AIM OF THE TASK:
Only the lines holding the string "West" are needed; copy each of them from the data.

PROVIDED MATERIAL:
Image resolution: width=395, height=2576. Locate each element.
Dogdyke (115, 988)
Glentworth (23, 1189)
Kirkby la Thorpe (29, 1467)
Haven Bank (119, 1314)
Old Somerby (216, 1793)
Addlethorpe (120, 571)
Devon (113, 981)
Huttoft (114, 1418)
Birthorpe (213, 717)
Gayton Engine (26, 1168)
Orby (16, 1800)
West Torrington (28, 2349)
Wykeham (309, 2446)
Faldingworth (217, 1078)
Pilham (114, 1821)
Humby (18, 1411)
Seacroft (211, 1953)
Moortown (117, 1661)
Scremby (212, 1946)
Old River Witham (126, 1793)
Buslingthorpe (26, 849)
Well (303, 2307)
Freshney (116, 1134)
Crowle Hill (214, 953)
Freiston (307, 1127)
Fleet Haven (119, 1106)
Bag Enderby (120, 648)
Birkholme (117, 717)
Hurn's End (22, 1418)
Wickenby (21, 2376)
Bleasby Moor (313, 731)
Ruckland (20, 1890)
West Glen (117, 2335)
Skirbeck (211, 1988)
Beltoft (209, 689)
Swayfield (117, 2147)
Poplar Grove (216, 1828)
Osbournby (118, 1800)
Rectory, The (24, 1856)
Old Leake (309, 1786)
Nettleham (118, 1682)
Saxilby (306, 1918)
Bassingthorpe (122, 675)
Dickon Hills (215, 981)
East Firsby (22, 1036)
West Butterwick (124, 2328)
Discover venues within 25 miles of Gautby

REPLY:
West Torrington (28, 2349)
West Glen (117, 2335)
West Butterwick (124, 2328)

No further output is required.